Bello got into groove in the fourth inning, more so than in any other outing Red Sox fans have seen from him.
Bello started Andrew McCutchen off with a slider that nipped the plate, low and inside. Then, Bello went sinker in for the second strike. On a 1-2 count, Bello went back to his sinker after missing with a changeup, spotting it on the outside part of the plate for strike three.
Bello recorded the second out after Hunter Renfroe weakly topped a grounder to Franchy Cordero at first. Bello then got Rowdy Tellez to strike out on a high four-seam fastball at the top of the zone to end the inning.
The young righthander went 4⅓ innings, striking out four while yielding two runs on four hits.
“It was mostly I was just attacking hitters. I went in there, knew I had to attack, attack, attack. That’s what I kept doing,” Bello said, through an interpreter.
The top of the sixth had some misfortune tied to it. Yelich doubled to shallow left, beating the shift of Red Sox third baseman Bobby Dalbec. Adames then hit an infield single and beat out the toss to first. Then, McCutchen tapped an RBI ground out to third, allowing Yelich to score to give the Brewers a 1-0 lead.
For the second night in a row, the Sox had no answers offensively, going five innings with just one hit against Brewers righthanded starter Brandon Woodruff, who handcuffed the Sox with nine strikeouts over 6⅓ innings of work.
The Sox started a two-out rally, however, against Woodruff in the sixth inning when Christian Vázquez and Alex Verdugo delivered back-to-back doubles with Verdugo’s two-bagger off the wall in left, scoring Vázquez with a tying run that tied the game, 1-1.

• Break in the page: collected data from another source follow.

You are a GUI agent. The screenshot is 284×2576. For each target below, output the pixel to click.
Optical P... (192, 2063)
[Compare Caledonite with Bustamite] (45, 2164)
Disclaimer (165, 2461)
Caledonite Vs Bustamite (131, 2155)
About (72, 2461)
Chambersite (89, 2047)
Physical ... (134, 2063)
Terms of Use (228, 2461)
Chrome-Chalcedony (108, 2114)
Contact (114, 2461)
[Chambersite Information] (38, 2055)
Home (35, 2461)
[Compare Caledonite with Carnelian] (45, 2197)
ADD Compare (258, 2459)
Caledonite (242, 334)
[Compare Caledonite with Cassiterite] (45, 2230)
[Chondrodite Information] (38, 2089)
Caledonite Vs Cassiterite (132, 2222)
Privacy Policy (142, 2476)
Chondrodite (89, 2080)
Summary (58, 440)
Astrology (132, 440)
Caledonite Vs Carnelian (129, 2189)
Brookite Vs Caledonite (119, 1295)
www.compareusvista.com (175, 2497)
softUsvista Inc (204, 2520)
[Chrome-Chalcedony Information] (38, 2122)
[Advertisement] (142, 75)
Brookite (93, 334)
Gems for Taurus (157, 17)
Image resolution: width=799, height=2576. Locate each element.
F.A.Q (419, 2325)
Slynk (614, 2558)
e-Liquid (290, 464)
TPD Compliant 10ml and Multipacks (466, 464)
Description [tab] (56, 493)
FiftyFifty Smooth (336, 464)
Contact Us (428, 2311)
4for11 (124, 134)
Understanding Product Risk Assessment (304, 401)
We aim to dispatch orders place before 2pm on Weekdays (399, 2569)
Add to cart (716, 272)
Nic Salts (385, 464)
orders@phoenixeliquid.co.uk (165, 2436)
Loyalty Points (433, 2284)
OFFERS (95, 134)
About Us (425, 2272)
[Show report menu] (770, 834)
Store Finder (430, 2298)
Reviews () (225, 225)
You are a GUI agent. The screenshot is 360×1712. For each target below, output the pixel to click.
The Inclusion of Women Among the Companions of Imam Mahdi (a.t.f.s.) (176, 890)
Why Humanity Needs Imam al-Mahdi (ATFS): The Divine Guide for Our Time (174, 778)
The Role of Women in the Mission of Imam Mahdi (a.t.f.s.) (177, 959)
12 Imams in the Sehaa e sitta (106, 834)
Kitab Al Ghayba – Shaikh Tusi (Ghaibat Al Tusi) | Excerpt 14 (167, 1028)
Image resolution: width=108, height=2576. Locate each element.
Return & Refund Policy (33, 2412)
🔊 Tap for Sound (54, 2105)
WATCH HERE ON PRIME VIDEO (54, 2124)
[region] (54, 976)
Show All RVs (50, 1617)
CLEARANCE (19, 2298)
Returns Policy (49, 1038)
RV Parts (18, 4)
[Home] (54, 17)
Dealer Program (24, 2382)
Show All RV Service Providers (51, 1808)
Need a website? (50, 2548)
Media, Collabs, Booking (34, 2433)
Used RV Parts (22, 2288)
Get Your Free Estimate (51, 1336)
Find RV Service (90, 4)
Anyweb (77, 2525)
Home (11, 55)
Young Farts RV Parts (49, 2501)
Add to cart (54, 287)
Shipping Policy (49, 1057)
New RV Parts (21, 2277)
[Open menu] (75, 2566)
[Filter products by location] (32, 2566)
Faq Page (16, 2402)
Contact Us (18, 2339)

“It was the first time I faced him,” said Vázquez, who had two of the Sox’ four hits off Woodruff. “He had a very hard fastball, and it was heavy. He was mixing his stuff very good.”
Hirokazu Sawamura surrendered two runs (both earned) in the ninth, putting the game out of reach. The Sox are now 4-16 in their last 20 games.
The root cause of this setback tracked to those squandered chances in the seventh and eighth innings.
“[The Brewers’] stuff is really good but we’ve got to find a way in those situations,” Cora said.